§ **Directions**: Pictures must be left out. Retype exactly the lines from the one containing "Open the help chat bubble icon" through the last line of the records below.

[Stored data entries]
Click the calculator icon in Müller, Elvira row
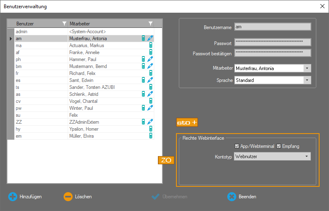The height and width of the screenshot is (211, 329). pos(151,136)
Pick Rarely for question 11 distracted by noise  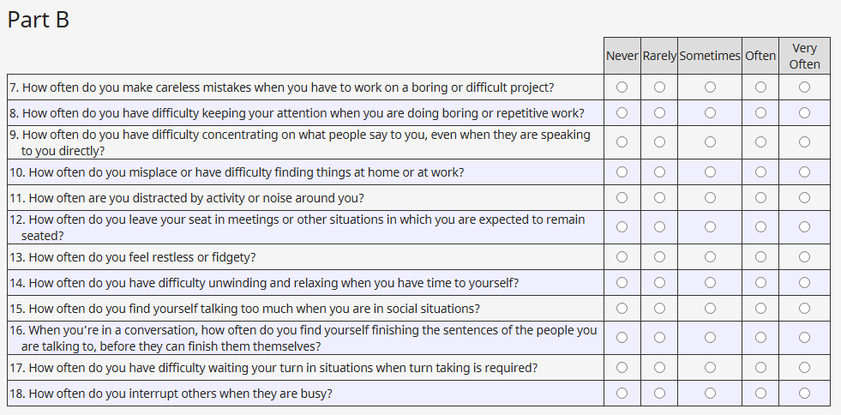659,197
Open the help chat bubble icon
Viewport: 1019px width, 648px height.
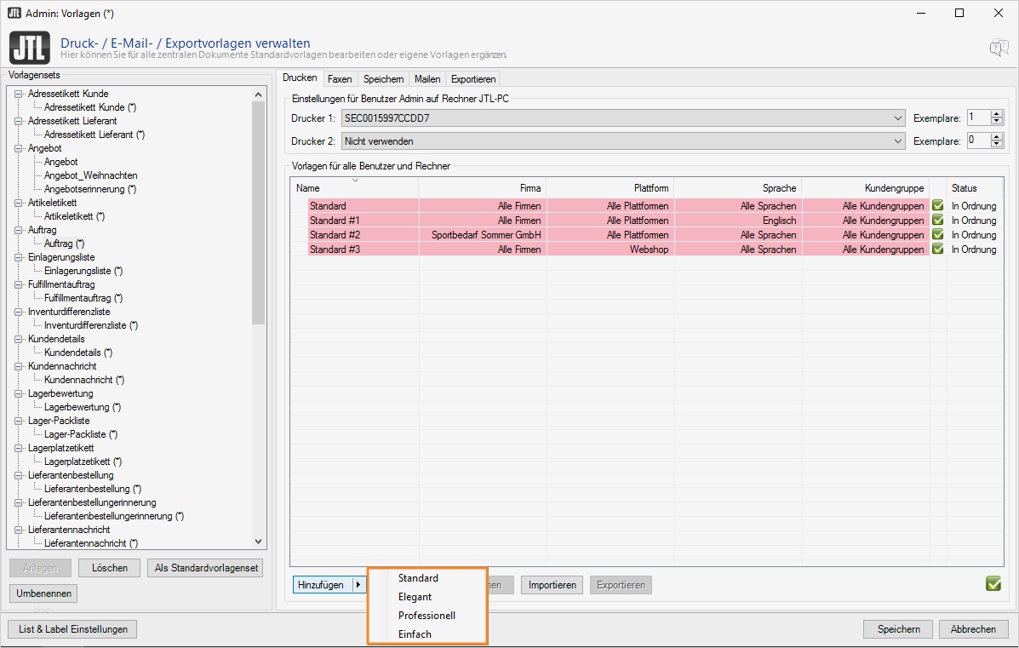click(x=999, y=48)
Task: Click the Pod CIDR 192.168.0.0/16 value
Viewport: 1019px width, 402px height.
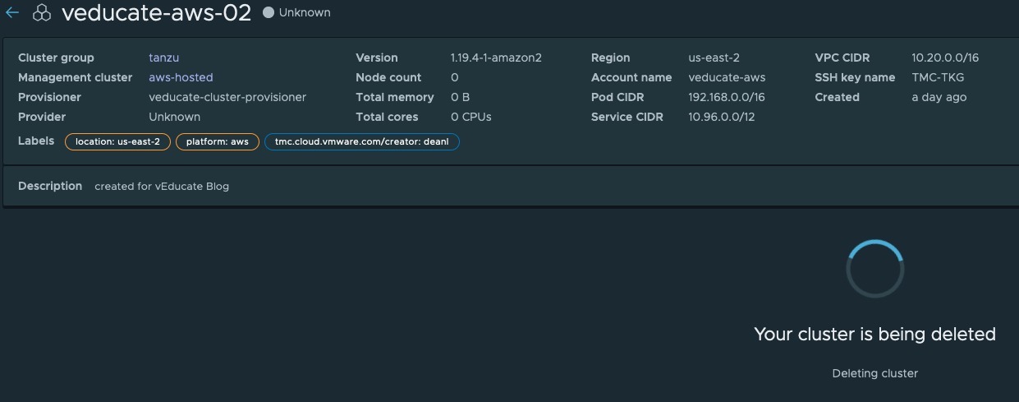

§ **Answer**:
Open the help chat bubble icon
Viewport: 1019px width, 648px height.
click(x=999, y=48)
Task: Click the Pod CIDR 192.168.0.0/16 value
Viewport: 1019px width, 402px height.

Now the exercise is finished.